The film opens with a little blurb describing the concert and some of the circumstances surrounding it, including the fact that Zaire's dictator, Joseph Mobutu, may have promised to foot more of the bill than ended up happening, perhaps a reason why the film was not cut together and presented for so long. There are some other scenes of the difficulties and obstacles presented to actually staging the concert, and they're a little bit interesting in places, but more could have been dropped without bad effect.
But James Brown and Ali are the undisputed stars of the film, Brown in performance and conversation, Ali mostly in conversation and action. Both are at the tops of their games as performers and commentators, and it's a true pleasure to discover this historical document of that time and place.
It's a concert film, and a top-notch one at that. Brown is electric, and other standouts include the Spinners, B.B. King, Miriam Makeba and Celia Cruz (!). But it's more than that, too.
It's more in the sense that we get a lot of behind-the-scenes moments surrounding the concert itself, and the good parts are very, very good. Scenes of Brown, Don King and Ali talking about the significance of the concert itself, the significance of traveling to Africa and the politics of the time are priceless.
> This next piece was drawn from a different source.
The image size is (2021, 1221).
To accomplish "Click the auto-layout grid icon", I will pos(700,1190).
Some of Ali's monologues are masterful musical performances of their own.
Several of the American artists travel out to the local populace, and welcoming and impromptu performances by street musicians or groups of children, along with footage from the plane ride over for many of the top-billed performers, keep the music going even when we've stepped away from the concert itself. There's a great sequence of Celia Cruz and her group getting warmed up to perform that alone is more than worth the price of admission.
I'm a big fan of most of the musicians featured, as well as quite interested in the other characters of the film, so I was literally glued to my seat the whole time, not wishing to miss a note or a word. There are a couple of performances which leave a bit to be desired, but it's more than made up for by some of the little moments never before seen anywhere else, and the extravagant perfection of the best stuff included.
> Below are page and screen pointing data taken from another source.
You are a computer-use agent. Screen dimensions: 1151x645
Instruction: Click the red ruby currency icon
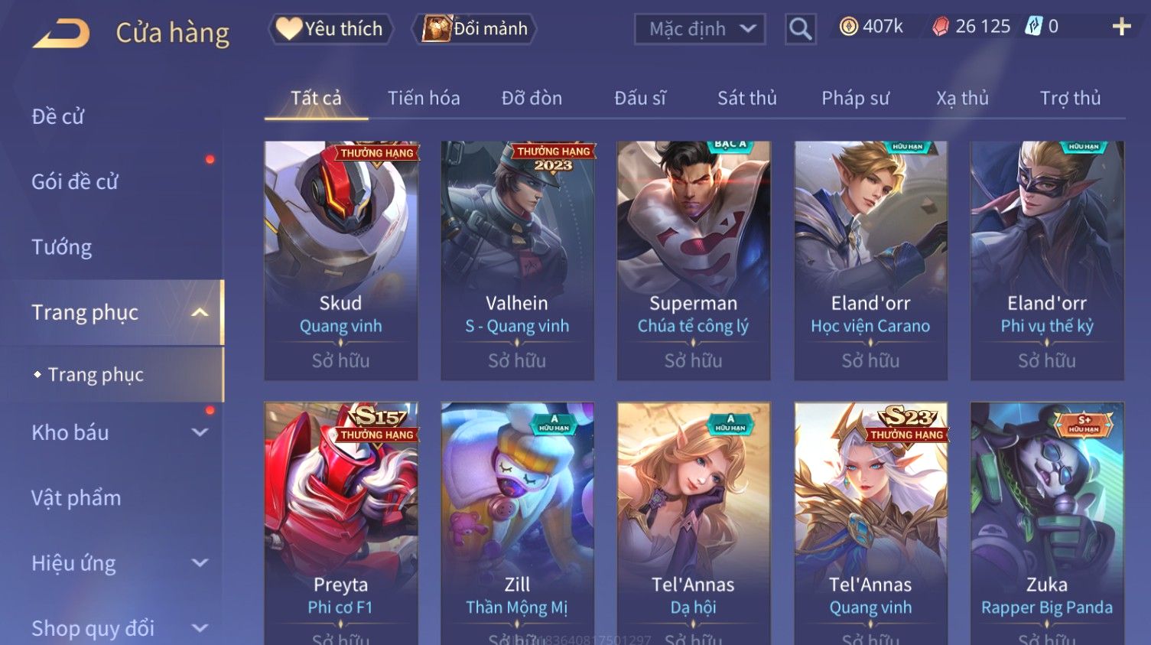(x=941, y=27)
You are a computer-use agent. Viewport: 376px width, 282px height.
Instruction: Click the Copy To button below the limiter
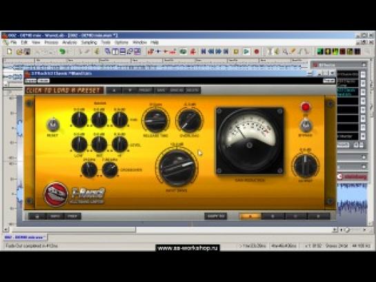215,216
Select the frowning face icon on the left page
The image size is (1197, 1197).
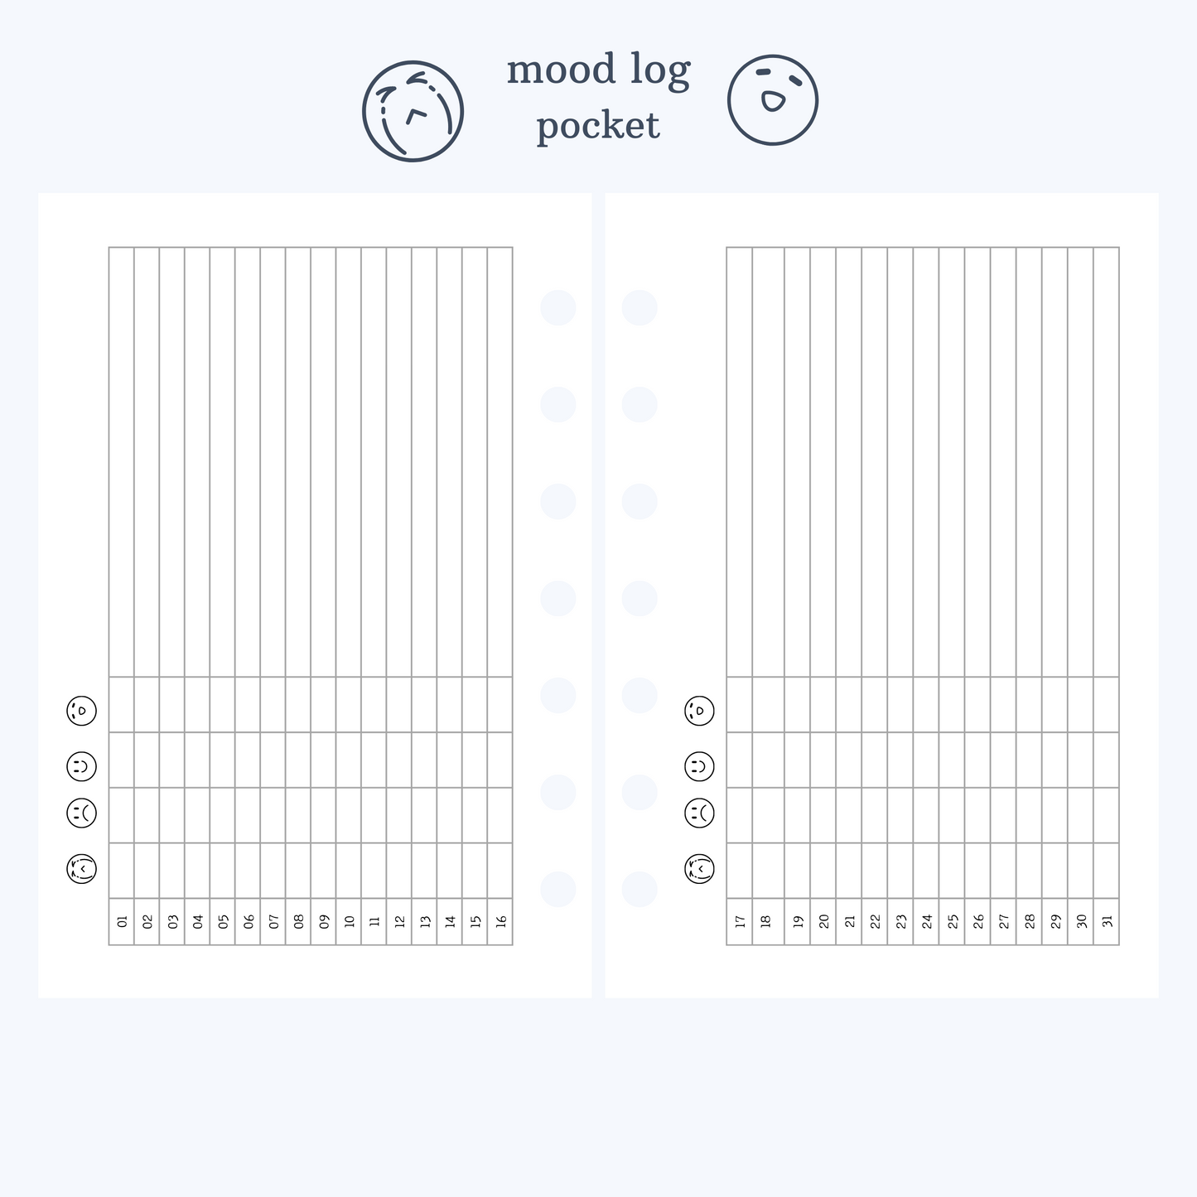(81, 813)
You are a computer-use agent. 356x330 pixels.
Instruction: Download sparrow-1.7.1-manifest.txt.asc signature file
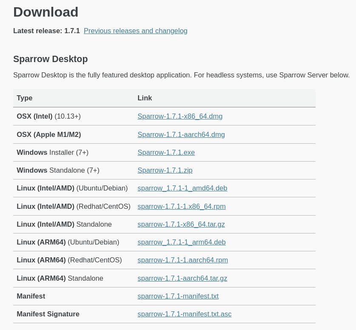coord(184,314)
In particular, I would have liked to hear a better Bill Withers song, but on the other hand, the one he performs represents his style and personality fairly adequately, so it's not a big complaint.
In terms of overall shape, Soul Power is not quite on the level of the truly great rock documentaries, like Don't Look Back, Gimme Shelter, or The Last Waltz, but it's not because of a lack of great music, great cinematography, or an irreplaceable cast of characters. In those regards, Soul Power more than holds its own. Clearly, an amazing time was had by all, and it's so watchable.